Figure 2 – Indicative 2024 baselines by cause of death – Non-respiratory, non-COVID-19

The following graphs show the same information for non-COVID-19 respiratory deaths and deaths from COVID-19. For the 2024 baseline, no mortality trend is assumed for respiratory deaths. For COVID-19 deaths, the 2024 baseline assumes two COVID-19 waves, each resulting in 15% less deaths than the previous wave (noting that the assumption of a 15% reduction per wave is indicative and our final assumption may differ from this).

Figure 3 – Indicative 2024 baselines by cause of death – Respiratory and COVID-19

The following graph shows the resulting all-cause SDRs.

Figure 4 – Indicative 2024 baseline – All Cause

This indicative modelling results in an all-cause baseline SDR for 2024 that is similar to the actual SDRs for 2020 and 2021.

Framing the measured 2024 excess mortality

The excess mortality question posed by the suggested baseline may be:

“How does 2024 mortality compare to the expected level based on 2023, after making allowance for reasonable expectations for mortality improvement?”

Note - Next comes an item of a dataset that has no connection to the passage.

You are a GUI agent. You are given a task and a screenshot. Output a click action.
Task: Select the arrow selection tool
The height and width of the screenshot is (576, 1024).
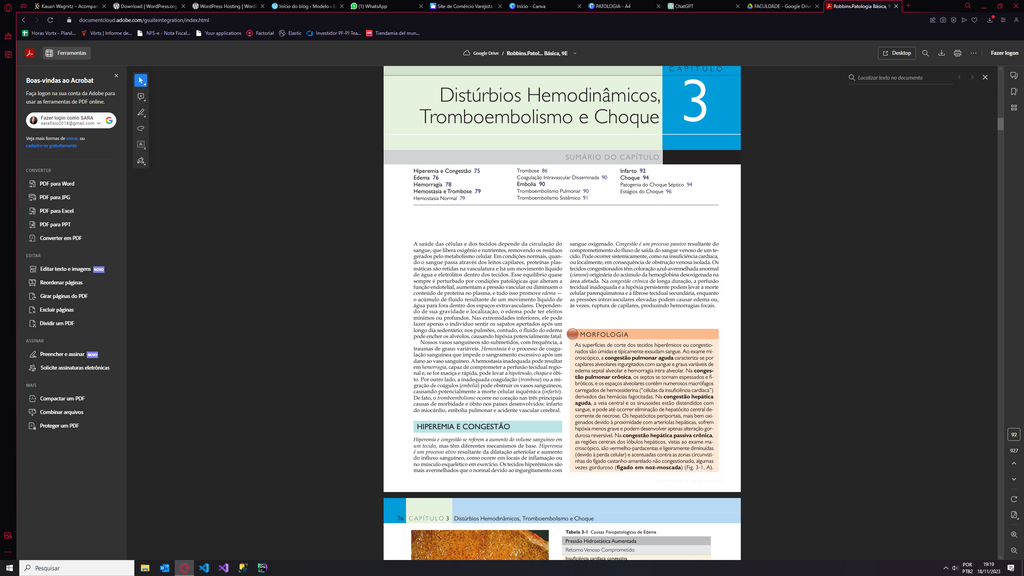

Or, more simply: “Is 2023 mortality the new normal?”

We acknowledge that:

  • there are most likely still temporary pandemic impacts included in 2023 mortality;
  • these temporary pandemic impacts are impossible to quantify;
  • there is an expectation that underlying non-COVID-19 mortality will continue to improve, as it has done for decades prior to the pandemic;
  • it is unclear whether the underlying mortality improvement rate would, by now, be higher or lower than the pre-pandemic trend; and
  • therefore, there is more than usual uncertainty around the appropriate baseline for expected mortality and this uncertainty will continue as we move towards new normal post-pandemic mortality.

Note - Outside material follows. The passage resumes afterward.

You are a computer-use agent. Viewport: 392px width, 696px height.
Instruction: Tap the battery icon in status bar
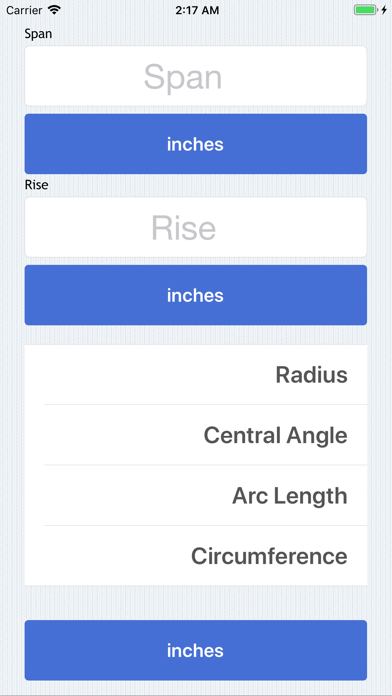(x=365, y=10)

We stress the high uncertainty (and wide confidence interval) relating to the resultant calculation of excess mortality.

Baseline for 2025 and later years

While it is early to be thinking about a baseline for 2025 and later years, we wanted to make it clear that our adopted framework for the 2024 baseline applies to that year only. 

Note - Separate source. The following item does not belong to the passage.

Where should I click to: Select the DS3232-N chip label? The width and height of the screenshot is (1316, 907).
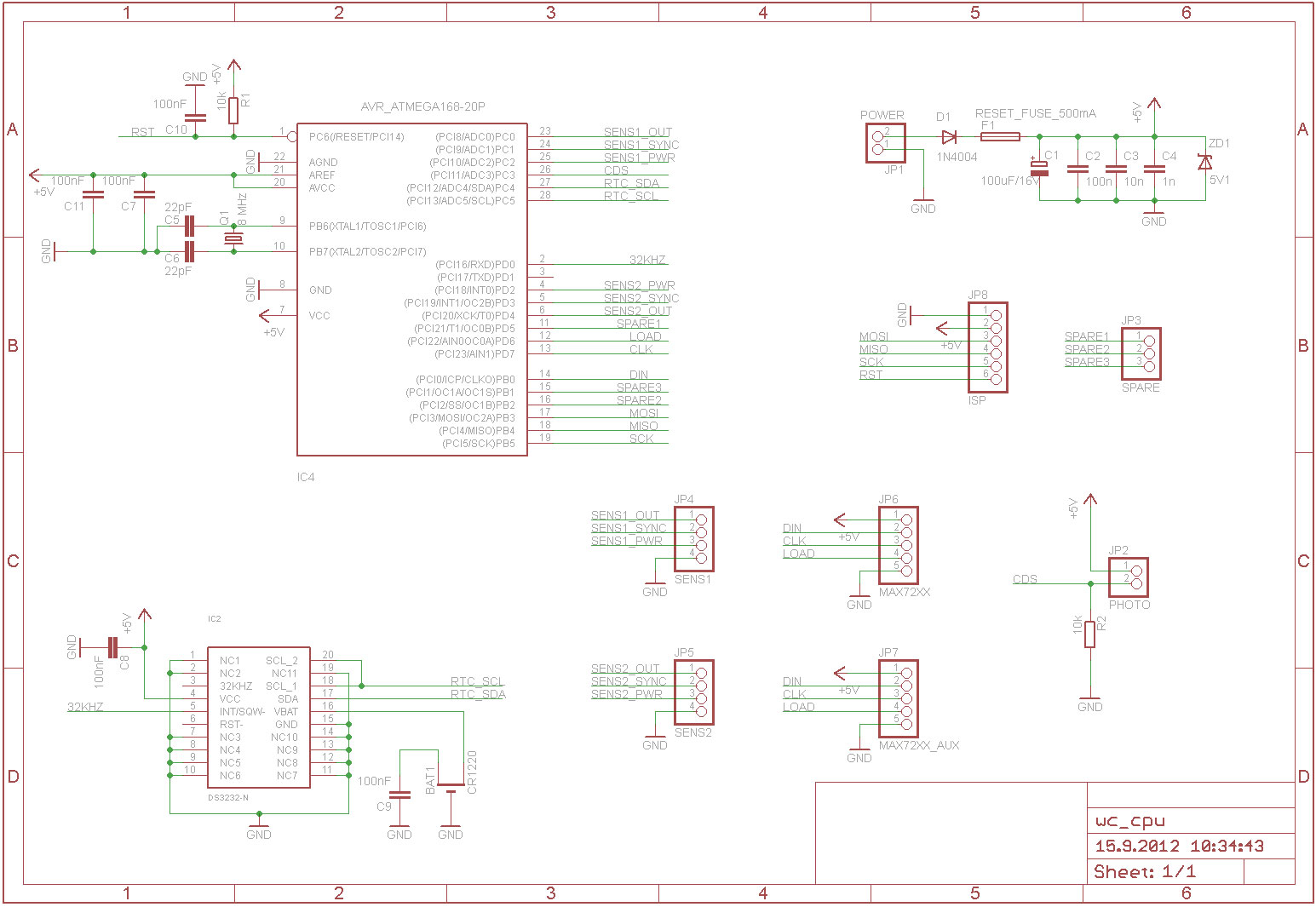point(228,798)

We envisage that, as time progresses, the baseline would evolve and more post-2022 years would be included in setting the baseline.

Our current thinking is that:

  • for the 2024 baseline, the pre-pandemic trend is the only option we have for non-COVID-19 mortality improvement, while the 2023 experience is our only credible data point;
  • for the 2031 baseline, we would expect to use both data and mortality trend derived from the 2023-2029 experience (i.e., reverting to a seven-year modelled period), with pre-pandemic trends finally consigned to history; and
  • in the intervening years, a credibility-based approach could be used to give more or less weight to pre- and post-pandemic experience, such that the baseline moves seamlessly from the suggested 2024 baseline to the 2031 baseline.

The implementation of this idea will need further thought and development. It is reasonable to suppose that elements will change, depending on the actual mortality experience that emerges in the next couple of years. 

Mortality Working Group

The members of the Working Group are:

  • Karen Cutter
  • Ronald Lai
  • Jennifer Lang
  • Han Li
  • Richard Lyon
  • Matt Ralph
  • Amitoze Singh
  • Michael Seymour
  • Zhan Wang



[2] Defined as where more than 15% of all deaths are from COVID-19

[3] Deaths from COVID-19 shown here include an estimate of coroner-referred deaths from COVID-19 (which are in turn deducted from the coroner-referred deaths).